Abstract
Axial spondyloarthritis (axSpA) is comprised of ankylosing spondylitis (AS) and non-radiographic axSpA. In recent years, the involvement of the interleukin (IL)-23/IL-17 axis in the pathophysiology of axSpA has been widely proposed. Since IL-23 is an upstream activating cytokine of IL-17, theoretically targeting IL-23 should be effective in axSpA, especially after the success of the treatment with IL-17 blockers in the disorder. Unfortunately, IL-23 blockade did not show meaningful efficacy in clinical trials of AS. In this review, we analyzed the possible causes of the failure of IL-23 blockers in AS: 1) the available data from an animal model is not able to support that IL-23 is involved in a preclinical rather than clinical phase of axSpA; 2) Th17 cells are not principal inflammatory cells in the pathogenesis of axSpA; 3) IL-17 may be produced independently of IL-23 in several immune cell types other than Th17 cells in axSpA; 4) no solid evidence supports IL-23 as a pathogenic factor to induce enthesitis and bone formation.
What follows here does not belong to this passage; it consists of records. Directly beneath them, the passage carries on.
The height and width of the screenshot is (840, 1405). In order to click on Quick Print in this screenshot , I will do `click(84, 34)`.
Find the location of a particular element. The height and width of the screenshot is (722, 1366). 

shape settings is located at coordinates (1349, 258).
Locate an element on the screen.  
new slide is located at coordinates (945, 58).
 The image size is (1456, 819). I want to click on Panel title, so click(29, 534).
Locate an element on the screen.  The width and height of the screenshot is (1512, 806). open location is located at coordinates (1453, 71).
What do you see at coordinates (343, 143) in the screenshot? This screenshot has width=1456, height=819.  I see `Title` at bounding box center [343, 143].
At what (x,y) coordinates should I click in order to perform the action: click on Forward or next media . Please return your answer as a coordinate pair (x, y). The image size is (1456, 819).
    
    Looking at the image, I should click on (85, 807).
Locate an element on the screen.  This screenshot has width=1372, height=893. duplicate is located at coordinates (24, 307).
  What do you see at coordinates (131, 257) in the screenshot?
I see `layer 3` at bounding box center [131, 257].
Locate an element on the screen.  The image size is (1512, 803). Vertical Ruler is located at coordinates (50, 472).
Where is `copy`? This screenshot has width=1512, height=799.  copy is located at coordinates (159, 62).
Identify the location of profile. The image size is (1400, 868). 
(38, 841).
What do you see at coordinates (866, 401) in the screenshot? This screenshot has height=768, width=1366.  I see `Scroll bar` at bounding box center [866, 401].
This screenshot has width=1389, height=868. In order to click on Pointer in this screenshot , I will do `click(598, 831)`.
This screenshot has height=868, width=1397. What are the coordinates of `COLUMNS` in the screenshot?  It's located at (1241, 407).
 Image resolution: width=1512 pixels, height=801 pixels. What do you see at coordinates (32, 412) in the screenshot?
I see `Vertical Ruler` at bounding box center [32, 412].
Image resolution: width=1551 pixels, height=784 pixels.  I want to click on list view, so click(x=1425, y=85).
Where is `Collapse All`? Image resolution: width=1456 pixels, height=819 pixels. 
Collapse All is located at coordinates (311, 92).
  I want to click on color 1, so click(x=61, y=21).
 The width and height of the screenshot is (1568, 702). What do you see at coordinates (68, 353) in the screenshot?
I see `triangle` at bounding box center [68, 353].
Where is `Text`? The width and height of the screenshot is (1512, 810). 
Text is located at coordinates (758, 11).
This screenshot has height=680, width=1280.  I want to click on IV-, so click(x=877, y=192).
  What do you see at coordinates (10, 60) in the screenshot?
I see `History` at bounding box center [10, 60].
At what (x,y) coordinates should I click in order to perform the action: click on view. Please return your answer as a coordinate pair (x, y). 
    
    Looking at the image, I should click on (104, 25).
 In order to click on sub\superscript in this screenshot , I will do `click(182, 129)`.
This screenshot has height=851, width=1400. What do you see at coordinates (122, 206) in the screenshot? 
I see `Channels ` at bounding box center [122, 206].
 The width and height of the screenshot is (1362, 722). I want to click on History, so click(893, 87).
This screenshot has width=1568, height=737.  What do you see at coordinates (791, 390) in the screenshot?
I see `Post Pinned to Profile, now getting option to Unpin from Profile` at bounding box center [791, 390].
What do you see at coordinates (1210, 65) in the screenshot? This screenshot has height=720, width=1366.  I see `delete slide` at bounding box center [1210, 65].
Taken together, IL-23 is not a principal proinflammatory cytokine in the pathogenesis of axSpA.
Highlights
Axial spondyloarthritis comprised of ankylosing spondylitis (AS) and non-radiographic axSpA is an inflammatory disease of the axial skeleton
Therapies of AS have been limited to mainly physiotherapy and non-steroidal anti-inflammatory drugs (NSAIDs), while conventional immunosuppressants or disease-modifying anti-rheumatic drugs may only be helpful in concurrent peripheral joint involvement
Since other studies demonstrated that expression levels of Vascular endothelial growth factor (VEGF) mRNA and protein were associated with severity of arthritis in Collagen-induced arthritis (CIA) mice [38], clinical data supported that VEGF plays a pivotal role in the pannus formation/angiogenesis in rheumatoid synovium [39]
Summary
Axial spondyloarthritis (axSpA) comprised of ankylosing spondylitis (AS) and non-radiographic axSpA (nr-axSpA) is an inflammatory disease of the axial skeleton. Anti-IL-17 treatment suppressed arthritis/spondylitis in both the initiating phase and established phase of the same SpA model and inhibited the periosteal new bone formation [23, 24]. Since other studies demonstrated that expression levels of VEGF mRNA and protein were associated with severity of arthritis in CIA mice [38], clinical data supported that VEGF plays a pivotal role in the pannus formation/angiogenesis in rheumatoid synovium [39].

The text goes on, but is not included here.